> **TRECHO DO DOCUMENTO**
Por mais que os argumentos contra (e esse temos aos montes) sejam mais incisivos, os prós também carregam em si muitos benefícios. Mas, antes de nos aprofundarmos nesta discussão vale a pena tentar imaginar de onde surgiu esse conceito de divisão em estilos e como ele evoluiu até se tornar um ponto de discussões tão fervorosas nos dias de hoje. Mesmo antes do estabelecimento e da explosão do mercado fonográfico já existiam essas divisões. Ainda no século 19, Blues, Bluegrass e músicas tradicionais de diversos países (chamados de Folk), entre tantos outros, já existiam como termos para designar as particularidades do que depois de algum tempo ficaria conhecido “gênero” (ou “estilo”). Sem nenhum tipo de pressão mercadológica, pelo simples fato não existir de fato um mercado, elas cumpriam seu papel em fornecer informações aos ouvintes do que eles estavam ouvindo, não só sobre as semelhanças e pontos em comum, mas também um pouco de onde ela se originou e suas influências.

A partir do século 20, as coisas mudaram. E muito rápido. O surgimento da Indústria Fonográfica fez com que cada vez mais estilos novos surgissem. E isso se deve simplesmente a maior propagação e ao fácil acesso à música, seja por parte do ouvinte ou dos artistas. Isso, é claro, causou nos músicos o crescente interesse em misturar suas influências no processo criativo de desenvolver a sua própria. Rock and Roll, Country, Rythm and Blues, Rockabilly e outros tantos surgiram na época como variações de estilos previamente existentes. Repare que isso não é nada diferente do que acontece hoje em dia. Porém com todas essas fusões e neologismos estilísticos cada vez mais o nomes explicavam cada vez menos sobre o objeto, simplesmente porque eles já não eram mais tão simples como costumavam ser antes destas fusões. A tendência disso é continuar e talvez chegue um ponto em que classificar música (pelo menos nesse sentido de “estilificar”) não seja mais necessário ou interessante, mas ainda não chegamos a tal ponto e ainda há benefícios nessa classificação (tanto que temos uma coluna quinzenal dedicada a esses novos estilos).

”Definir o trabalho de um artista através de um nome é algo meio simplista”

Querendo ou não, gêneros são rótulos, etiquetas que ajudaram a organizar discos nas prateleiras. Delimitar ou restringir aspectos mais minuciosos é uma consequência, mas de certa forma a mesma coisa acontece também na anatomia e outros tantas ciências. O que importa é que o ouvinte possa, a partir desses aspectos mais amplos, possa se comunicar mais facilmente com os pequenos detalhes que fazem de cada música ou artista único. “No meu ponto de vista o nome dos estilos musicais servem mais para explicar para o ouvinte as origens e referências daquela banda ou artista, do que realmente definir a sonoridade”, nos contou Filipe C., dono de músicas que não são facilmente colocadas sob essa ou aquela etiqueta musical. “Definir o trabalho de um artista através de um nome é algo meio simplista”, acrescentou.

> **OBJETIVOS**
a – Segundo o texto sobre gêneros musicais, para que servem os nomes dos estilos musicais na opinião de Filipe C.?
b – Dê continuidade ao texto sobre gêneros musicais a partir da última frase apresentada.
A listagem não guarda relação alguma com o texto sobre gêneros musicais.

> **LISTAGEM FORNECIDA**

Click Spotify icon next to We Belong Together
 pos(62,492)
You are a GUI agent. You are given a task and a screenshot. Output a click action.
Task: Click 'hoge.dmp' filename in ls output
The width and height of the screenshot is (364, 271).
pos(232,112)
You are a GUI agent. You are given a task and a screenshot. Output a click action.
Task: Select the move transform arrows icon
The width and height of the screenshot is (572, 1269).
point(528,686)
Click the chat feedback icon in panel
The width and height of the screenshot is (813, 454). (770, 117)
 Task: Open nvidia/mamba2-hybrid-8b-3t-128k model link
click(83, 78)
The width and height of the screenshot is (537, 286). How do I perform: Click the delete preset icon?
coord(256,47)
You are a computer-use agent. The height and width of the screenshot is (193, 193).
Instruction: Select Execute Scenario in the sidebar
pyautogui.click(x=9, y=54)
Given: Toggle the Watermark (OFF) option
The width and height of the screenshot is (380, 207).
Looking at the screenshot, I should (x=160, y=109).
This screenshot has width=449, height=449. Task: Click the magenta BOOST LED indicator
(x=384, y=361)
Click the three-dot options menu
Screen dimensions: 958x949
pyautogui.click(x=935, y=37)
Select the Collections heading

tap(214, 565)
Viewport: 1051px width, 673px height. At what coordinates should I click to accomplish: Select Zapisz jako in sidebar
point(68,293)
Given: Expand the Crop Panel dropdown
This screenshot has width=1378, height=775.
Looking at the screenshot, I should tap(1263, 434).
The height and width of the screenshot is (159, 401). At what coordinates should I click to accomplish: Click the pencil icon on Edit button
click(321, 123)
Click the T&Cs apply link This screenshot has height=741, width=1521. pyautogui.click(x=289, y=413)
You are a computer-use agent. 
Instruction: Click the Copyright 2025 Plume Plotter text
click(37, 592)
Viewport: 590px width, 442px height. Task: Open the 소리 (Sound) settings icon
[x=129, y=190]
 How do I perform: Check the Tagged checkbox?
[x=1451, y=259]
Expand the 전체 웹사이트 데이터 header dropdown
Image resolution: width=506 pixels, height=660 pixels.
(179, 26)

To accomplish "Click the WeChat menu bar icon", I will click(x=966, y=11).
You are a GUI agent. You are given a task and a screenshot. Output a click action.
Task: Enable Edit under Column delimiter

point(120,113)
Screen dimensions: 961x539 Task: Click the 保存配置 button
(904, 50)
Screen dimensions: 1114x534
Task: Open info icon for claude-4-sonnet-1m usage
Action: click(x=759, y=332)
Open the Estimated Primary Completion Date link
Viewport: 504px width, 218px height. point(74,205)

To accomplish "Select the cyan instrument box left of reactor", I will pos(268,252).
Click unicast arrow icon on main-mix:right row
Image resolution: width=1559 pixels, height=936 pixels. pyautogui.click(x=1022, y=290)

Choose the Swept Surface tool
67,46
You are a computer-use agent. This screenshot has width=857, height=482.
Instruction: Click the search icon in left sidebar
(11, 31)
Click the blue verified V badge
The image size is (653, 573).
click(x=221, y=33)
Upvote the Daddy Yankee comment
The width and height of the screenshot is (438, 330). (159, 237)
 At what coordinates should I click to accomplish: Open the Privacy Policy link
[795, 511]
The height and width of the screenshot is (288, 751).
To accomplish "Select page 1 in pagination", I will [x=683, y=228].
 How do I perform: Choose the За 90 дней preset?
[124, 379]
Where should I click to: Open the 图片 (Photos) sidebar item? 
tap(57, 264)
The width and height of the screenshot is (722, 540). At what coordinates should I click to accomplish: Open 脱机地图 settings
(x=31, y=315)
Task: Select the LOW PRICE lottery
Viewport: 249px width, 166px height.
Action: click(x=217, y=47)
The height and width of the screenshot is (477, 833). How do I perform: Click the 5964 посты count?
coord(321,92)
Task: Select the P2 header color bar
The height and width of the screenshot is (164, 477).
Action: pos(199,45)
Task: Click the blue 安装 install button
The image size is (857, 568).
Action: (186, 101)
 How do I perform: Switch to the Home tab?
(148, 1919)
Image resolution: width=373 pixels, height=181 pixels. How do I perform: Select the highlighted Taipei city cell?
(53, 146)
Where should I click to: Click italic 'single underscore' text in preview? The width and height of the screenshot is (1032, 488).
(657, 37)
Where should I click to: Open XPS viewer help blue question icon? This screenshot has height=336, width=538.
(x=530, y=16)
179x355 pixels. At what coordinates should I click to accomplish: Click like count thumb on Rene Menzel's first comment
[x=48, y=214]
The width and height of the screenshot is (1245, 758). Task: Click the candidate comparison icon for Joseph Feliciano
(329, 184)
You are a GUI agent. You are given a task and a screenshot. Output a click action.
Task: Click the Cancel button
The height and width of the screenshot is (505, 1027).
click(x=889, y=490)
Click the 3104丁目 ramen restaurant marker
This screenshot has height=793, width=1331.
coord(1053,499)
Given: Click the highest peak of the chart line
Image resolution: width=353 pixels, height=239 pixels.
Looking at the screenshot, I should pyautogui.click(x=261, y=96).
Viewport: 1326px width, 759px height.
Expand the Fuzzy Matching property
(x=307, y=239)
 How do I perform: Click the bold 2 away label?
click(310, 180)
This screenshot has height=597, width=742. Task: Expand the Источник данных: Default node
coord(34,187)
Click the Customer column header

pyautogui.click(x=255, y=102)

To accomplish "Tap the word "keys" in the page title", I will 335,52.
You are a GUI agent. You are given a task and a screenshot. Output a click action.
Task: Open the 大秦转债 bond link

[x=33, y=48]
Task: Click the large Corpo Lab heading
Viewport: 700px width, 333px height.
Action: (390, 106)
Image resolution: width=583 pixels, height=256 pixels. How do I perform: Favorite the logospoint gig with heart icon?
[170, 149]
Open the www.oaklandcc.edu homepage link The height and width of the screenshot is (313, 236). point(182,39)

> **RESULTADOS ESPERADOS**
a – Servem mais para explicar ao ouvinte as origens e referências da banda ou do artista do que para definir a sonoridade.

b –
Voltando ao debate sobre a sacralização ou vilanização deles. Estilos por si só são ideias, estéticas ou meios usados por artistas para dar vazão sua arte – não muito diferente do que o Cubismo, Impressionismo ou Dadaísmo representam à pintura ou que Comédia, Horror e Drama, ao cinema. Elas nada mais são do que alicerces sob as quais novas obras podem ser construídas – o resultado depende sim dessa base, mas não inteiramente dela, afinal duas obras dentro de um mesmo gênero raramente soam exatamente iguais, por mais que guardem muitas semelhanças. Veja bem, eu disse raramente. Existem sim bandas ou artistas que se apegam tanto a uma ou outra vertente que acabam se tornando extremamente genéricos dentro dos paradigmas de tal estilo, exercitando de maneira prodigiosa os preceitos de um determinado gênero, porém esquecendo-se de dar sua própria cara ao trabalho – dando forma, mas nenhum conteúdo a ele. Nesses casos, o resultado geralmente soa sem alma e muitas vezes desinteressante por parecer não serem autorais ou mesmo sinceros, por soarem demasiadamente mecanizados.

“Infelizmente, vejo que muita gente hoje em dia se diz mente aberta para o novo, mas na verdade é totalmente fechada”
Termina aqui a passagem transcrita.